Which brings up the love dogs have of routines - ones that are predictable - stuff they can count on. It adds interest to their day. And having routines that are predictable are very reassuring to a dog. Ritual becomes a part of that, and having rituals that "mark" the routines, in a way similar to how a clicker marks the exact desired behavior, but without the precision, is also very delightful for the dog. Reassuring, too, particularly, for traumatized dogs like my Camellia.

There's only one behavior I've been teaching Camellia since she became my dog - that is, recall. I'm very, very careful how I teach it, because recall can be a lifesaver. Camellia is pretty good at it, but I can't lean on it the way I could with Kwali and Kumbi (my two Australian Terriers), because the training isn't solid enough yet with Camellia.

On the OTHER hand, Camellia has twice gotten loose outside, and both times, she came to me when I called her. Why? Well, I am her security blanket!

Thu, 15 Mar 2012 14:57:51 (PDT)


----------



## krandall (Jun 11, 2009)

CarolWCamelo said:


> She always got a reward after the humans had finished eating. We'd clear the table, and, in the kitchen, afterwards, I'd feed her three tiny tidbits I'd saved from my meal. Counting! One, Two, Three!

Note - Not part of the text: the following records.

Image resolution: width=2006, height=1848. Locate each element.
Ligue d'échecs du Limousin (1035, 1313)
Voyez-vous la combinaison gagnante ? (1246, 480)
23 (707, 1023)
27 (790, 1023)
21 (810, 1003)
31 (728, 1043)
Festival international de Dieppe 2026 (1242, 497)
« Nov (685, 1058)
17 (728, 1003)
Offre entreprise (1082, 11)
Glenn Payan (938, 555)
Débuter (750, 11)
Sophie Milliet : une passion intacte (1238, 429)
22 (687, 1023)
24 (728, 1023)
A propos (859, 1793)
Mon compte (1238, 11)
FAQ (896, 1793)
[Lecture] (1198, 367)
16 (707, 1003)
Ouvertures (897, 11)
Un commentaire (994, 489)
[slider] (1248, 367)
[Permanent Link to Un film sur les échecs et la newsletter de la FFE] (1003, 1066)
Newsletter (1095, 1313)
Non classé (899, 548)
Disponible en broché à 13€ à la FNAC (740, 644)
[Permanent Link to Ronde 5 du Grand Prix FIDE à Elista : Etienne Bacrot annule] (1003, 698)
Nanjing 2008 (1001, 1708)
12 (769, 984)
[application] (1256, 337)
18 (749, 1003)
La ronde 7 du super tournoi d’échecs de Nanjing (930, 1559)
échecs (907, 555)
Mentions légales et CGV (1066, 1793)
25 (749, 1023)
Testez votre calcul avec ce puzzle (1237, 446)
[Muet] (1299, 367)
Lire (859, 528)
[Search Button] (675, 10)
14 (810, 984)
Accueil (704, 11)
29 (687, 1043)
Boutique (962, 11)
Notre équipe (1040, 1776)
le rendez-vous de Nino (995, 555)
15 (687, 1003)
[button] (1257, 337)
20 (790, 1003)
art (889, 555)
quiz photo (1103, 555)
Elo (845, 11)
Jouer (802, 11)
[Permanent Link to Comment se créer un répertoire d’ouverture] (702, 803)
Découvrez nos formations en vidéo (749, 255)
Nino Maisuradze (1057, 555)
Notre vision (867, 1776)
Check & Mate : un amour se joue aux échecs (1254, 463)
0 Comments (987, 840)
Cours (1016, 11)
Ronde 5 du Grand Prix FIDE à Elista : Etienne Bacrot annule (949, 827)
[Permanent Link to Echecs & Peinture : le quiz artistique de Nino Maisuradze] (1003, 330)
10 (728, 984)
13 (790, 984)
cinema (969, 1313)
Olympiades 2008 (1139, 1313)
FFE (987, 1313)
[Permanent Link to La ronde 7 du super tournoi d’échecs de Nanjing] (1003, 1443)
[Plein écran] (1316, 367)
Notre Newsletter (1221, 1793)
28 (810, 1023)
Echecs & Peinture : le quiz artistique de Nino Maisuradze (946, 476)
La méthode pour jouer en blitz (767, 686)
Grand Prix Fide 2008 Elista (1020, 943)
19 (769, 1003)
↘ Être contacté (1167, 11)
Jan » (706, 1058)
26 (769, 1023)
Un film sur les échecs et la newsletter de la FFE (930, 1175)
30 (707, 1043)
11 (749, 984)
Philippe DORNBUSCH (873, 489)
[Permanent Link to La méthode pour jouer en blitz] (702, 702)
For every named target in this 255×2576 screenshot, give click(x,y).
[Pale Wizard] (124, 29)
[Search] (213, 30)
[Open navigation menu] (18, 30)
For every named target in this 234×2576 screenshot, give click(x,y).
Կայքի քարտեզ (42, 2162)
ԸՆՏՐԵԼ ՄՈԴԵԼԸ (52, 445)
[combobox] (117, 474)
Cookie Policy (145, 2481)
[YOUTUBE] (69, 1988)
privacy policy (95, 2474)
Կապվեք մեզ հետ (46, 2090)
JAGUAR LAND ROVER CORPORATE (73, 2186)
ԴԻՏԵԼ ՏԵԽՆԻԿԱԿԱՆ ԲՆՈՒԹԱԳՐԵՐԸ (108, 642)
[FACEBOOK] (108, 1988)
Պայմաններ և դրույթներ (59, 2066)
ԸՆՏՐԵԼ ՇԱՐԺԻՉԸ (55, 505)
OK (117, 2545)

Just had to tell you about a "problem" I had with Kodi... well, I THOUGHT the problem was with Kodi. I had never, EVER fed him from the table. And I had been very consistent making sure no one else did either. Still, he circles the table like a shark, and occasionally even puts his feet on someone's lap. I continued to ignore and never, ever feed. This behavior would go away, right?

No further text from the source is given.